Saved data entries
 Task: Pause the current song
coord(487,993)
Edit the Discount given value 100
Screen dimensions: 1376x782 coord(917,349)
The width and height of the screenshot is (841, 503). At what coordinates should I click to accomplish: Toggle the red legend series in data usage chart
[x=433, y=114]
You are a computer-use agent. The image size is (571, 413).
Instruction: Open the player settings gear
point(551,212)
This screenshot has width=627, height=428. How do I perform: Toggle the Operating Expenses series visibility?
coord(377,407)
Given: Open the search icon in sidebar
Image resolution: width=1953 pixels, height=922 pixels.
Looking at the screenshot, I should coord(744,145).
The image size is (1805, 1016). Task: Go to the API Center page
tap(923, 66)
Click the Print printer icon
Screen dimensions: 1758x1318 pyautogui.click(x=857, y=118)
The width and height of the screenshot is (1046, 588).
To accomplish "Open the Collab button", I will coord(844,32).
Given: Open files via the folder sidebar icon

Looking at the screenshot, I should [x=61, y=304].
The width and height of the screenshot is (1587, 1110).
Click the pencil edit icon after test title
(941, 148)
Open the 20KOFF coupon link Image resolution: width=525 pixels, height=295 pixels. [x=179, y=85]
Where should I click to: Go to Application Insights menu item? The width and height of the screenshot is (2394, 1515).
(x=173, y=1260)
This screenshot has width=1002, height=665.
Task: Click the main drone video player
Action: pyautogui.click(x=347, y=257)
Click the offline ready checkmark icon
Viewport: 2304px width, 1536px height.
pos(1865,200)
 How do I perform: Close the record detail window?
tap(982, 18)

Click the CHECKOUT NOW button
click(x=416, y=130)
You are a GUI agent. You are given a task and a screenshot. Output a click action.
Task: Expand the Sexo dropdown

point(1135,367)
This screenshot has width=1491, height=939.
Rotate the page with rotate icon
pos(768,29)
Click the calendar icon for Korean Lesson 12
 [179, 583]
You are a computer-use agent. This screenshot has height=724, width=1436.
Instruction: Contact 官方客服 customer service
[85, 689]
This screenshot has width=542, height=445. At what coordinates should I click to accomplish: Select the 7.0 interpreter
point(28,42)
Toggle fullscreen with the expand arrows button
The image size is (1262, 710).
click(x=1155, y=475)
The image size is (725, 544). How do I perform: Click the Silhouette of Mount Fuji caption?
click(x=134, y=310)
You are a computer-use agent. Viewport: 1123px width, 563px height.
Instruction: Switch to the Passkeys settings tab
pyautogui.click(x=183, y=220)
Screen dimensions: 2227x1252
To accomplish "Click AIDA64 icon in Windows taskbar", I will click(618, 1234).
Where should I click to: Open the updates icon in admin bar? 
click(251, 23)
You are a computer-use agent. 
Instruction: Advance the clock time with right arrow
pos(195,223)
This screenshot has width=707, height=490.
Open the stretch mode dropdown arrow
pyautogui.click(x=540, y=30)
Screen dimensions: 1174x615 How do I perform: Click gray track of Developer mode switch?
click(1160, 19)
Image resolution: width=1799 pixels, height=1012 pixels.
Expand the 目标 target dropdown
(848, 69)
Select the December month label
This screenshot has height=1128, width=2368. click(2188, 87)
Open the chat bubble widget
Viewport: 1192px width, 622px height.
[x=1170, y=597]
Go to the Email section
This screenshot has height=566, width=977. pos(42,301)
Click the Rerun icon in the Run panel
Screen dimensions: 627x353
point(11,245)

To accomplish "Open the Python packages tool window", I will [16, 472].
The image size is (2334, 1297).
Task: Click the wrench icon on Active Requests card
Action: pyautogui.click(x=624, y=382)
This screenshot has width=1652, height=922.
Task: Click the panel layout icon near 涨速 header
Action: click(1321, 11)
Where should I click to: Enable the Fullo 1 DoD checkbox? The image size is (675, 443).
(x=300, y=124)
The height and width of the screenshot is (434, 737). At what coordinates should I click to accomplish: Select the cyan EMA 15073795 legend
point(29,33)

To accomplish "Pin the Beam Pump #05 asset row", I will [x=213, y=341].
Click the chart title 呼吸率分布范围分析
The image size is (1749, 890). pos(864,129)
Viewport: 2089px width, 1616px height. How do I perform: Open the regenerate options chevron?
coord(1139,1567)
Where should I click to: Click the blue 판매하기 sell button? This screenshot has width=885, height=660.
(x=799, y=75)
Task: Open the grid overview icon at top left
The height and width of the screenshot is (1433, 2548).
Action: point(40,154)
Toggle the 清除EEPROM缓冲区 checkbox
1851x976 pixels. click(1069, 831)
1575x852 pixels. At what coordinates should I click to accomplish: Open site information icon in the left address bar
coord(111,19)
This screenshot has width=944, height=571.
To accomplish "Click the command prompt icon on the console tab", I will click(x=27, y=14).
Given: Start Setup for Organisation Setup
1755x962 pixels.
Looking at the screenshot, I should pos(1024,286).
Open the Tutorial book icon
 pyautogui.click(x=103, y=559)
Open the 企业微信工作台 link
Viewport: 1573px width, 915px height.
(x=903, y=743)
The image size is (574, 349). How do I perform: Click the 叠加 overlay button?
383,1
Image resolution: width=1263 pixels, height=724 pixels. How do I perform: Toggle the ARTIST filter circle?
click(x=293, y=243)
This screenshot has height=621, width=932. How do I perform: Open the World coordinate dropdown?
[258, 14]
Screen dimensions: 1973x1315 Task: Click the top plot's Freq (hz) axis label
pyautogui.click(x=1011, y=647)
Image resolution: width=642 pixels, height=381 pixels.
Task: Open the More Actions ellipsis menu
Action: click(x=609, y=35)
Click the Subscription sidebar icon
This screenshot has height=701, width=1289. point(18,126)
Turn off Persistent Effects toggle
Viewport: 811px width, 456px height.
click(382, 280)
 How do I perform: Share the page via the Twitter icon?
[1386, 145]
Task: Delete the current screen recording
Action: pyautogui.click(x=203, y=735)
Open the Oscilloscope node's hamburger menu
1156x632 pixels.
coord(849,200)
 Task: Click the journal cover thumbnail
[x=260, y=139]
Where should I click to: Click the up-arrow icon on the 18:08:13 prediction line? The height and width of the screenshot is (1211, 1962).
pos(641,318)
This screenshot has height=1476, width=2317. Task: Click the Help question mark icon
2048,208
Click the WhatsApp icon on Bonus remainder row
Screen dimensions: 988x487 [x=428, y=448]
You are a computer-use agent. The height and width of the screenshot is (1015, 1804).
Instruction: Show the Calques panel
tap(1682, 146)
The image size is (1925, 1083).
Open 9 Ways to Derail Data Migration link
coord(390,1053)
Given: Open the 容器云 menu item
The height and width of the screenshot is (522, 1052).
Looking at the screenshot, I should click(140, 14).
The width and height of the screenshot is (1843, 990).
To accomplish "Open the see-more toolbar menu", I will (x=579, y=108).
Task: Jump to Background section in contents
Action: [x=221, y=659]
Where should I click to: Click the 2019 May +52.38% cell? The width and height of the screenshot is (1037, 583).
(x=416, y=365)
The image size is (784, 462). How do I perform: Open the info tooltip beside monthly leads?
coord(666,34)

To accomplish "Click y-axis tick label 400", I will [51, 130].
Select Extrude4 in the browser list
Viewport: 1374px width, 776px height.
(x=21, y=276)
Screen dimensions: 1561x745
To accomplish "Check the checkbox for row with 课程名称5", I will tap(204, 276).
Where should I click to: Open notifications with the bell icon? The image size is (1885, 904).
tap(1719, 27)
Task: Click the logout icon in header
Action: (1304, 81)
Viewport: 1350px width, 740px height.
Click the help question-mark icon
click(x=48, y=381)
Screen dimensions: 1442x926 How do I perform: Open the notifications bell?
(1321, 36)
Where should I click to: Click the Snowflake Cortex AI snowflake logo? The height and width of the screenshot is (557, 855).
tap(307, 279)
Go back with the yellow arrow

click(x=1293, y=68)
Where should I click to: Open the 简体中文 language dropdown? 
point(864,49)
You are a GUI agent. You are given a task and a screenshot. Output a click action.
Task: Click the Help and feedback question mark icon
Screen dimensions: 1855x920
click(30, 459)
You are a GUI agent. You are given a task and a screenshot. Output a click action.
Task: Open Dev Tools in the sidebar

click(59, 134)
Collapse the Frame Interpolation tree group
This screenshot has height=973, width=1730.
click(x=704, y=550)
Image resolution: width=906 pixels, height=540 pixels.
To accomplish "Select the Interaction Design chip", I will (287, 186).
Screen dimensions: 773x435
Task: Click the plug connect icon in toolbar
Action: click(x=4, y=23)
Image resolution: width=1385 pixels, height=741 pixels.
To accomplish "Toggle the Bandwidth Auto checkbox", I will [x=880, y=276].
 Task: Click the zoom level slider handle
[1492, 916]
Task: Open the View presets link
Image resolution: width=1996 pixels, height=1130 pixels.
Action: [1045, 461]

EXERCISE BRIEF
With the first line being the one containing "Where should I click to: Click the blue" and the last line the one containing "This screenshot has width=944, height=571.", transcribe exactly the lines above that fall in that range.

ANSWER TO THIS EXERCISE
Where should I click to: Click the blue 판매하기 sell button? This screenshot has width=885, height=660.
(x=799, y=75)
Task: Open the grid overview icon at top left
The height and width of the screenshot is (1433, 2548).
Action: point(40,154)
Toggle the 清除EEPROM缓冲区 checkbox
1851x976 pixels. click(1069, 831)
1575x852 pixels. At what coordinates should I click to accomplish: Open site information icon in the left address bar
coord(111,19)
This screenshot has width=944, height=571.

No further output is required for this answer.